How to Get an Accurate Quote
The most reliable way to know what your specific project will cost is to get a fee proposal based on your actual scope. To do that efficiently, have the following ready when you reach out to a structural engineer:
- Architectural drawings or sketches, even preliminary ones
- Project address and jurisdiction
- Scope description (addition, remodel, ADU, new construction, tenant improvement, etc.)

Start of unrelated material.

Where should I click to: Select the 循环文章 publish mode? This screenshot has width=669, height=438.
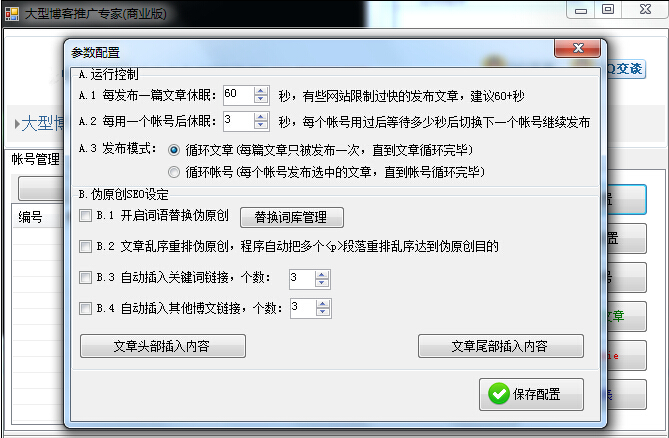[174, 150]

- Any known site conditions (slope, soil reports, existing foundation type)
- Your target timeline
With this information, most reputable firms can turn around a detailed fee proposal within a day or two some even within 24 hours.
Is It Worth Hiring a Structural Engineer?
A licensed structural engineer must work on all projects that need load-bearing modifications and construction of new structures and seismic strengthening according to building codes that require structural drawings with official stamps for permit approval. Structural engineering protection for your investment goes beyond meeting code requirements because it stops expensive reconstruction work, protects your structure from earthquake damage and heavy-weight failure, and provides builders with exact construction plans instead of unclear instructions.
The Bottom Line
Structural engineering expenses show substantial variations because basic wall removal projects cost several hundred dollars, yet complete custom home and commercial building construction requires spending more than twenty thousand dollars. Organizations should obtain detailed fee estimates instead of using rough cost estimates to build their budgets correctly. A specific proposal together with a detailed list of deliverables and a practical project timeline will provide you with better cost information than any standardized price range.
People who want to perform projects in California should obtain specific fee quotes from structural engineering companies to acquire precise cost estimates for their particular project requirements.